Concussions In Toddlers: Treatment Of Concussion

Head injuries are very common in toddlers and school-aged children, because they are so active at home and in school. Minor falls are linked to toddler concussion more often than any other type of accident. These accidents most often occurs, when the toddler is beginning to walk. While parents will feel guilty for their child’s accident, there genuinely is no way prevent them, unless you enclose them into a huge bubble.

Toddler Concussion

Concussion is classified as a temporary interruption of the brain function, without loss of consciousness. The brain is protected by cerebrospinal fluid, meninges (dura, arachnoid, and pia matar), and the blood-brain matter, which is totally encapsulated within the skull.

A blow to the head will instantly cause the brain to be disrupted from its normal state. The brain will shake around and bang up against the skull, when this occurs there is a possibility that the dense network of blood vessels within the brain may become damaged. If this occurs, it will increase the risk of serious, long-term injuries.

Concussion in Toddler

The increasing emphasis being put on sports related concussions, many parents are beginning to rethink their decisions of placing their children in contact sports such as football, rugby, soccer, and mixed martial arts.

While many children will recover from their injuries within 1-2 weeks, others may suffer from long-term health issues. Repeated concussions will increase the risks of permanent brain damage.

Symptoms of Concussion

It is crucial to note that symptoms can range from mild to severe and last for several hours or possibly months.

  • Confusion
  • Inability to focus
  • Loss of short-term memory
  • Fatigue
  • Nausea/vomiting
  • Headache
  • Diplopia (double vision)
  • Poor balance
  • Vertigo (dizziness)
  • Photophobia (light sensitivity)
  • Mood alterations
  • Increased sleepiness or insomnia

While toddlers and young children will exhibit the same symptoms as adults, it is important to note that children will have their own separate list of symptoms including:

  • Crying inconsolably
  • Alterations is sleep and feeding behavior
  • Lack of interest in favorite activities
  • Slurred speech

Children will also exhibit the adult symptoms, as well. It is crucial to seek emergency interventions, if the child begins to show signs of personality changes. Onset of symptoms may not occur until 24-72 hours post trauma.

Concussion Diagnosis

An ER visit is inevitable, because a genuine diagnosis needs to be determined.

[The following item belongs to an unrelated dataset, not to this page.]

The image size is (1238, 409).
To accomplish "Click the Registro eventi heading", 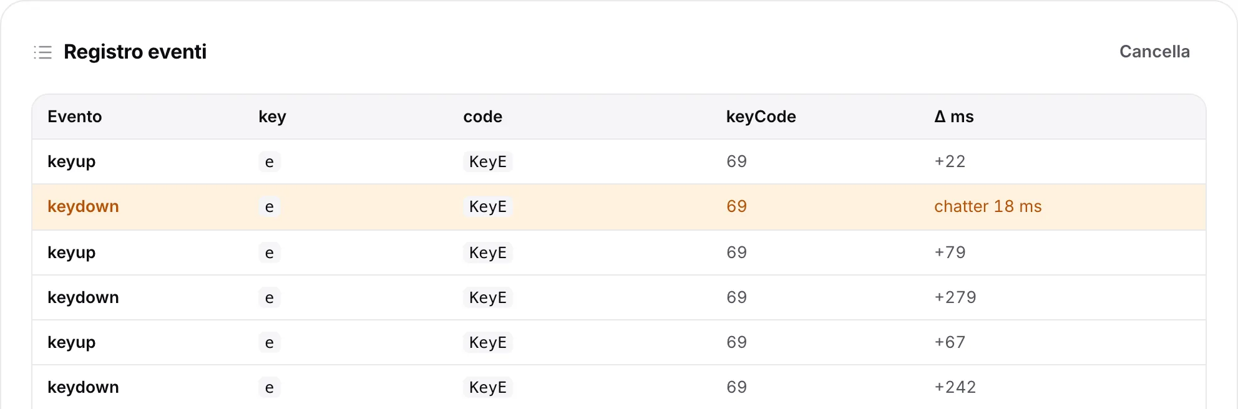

  • Computed tomography scan
  • Magnetic resonance imaging scan

Treatment of Concussion

  • Rest (mentally and physically)
  • NSAIDs (Advil for headache)
  • Over the counter analgesics (Tylenol)

Avoid physical and sport activities for at least a week or until the physician gives the okay to return to normal activities. This is important to avoid second-impact syndrome, which is linked to secondary head trauma. This condition can be life threatening and cause permanent brain damage.

Childproofing your Home

  • Remove throw rugs and electrical cables from walkways
  • Utilize booster seats, whenever possible
  • Utilize baby gates
  • Never utilize baby walkers
  • Make sure that all drawers on chests are locked or remove knobs until child becomes older

Always supervise your toddler, so he does not have any free time to wander about and explore.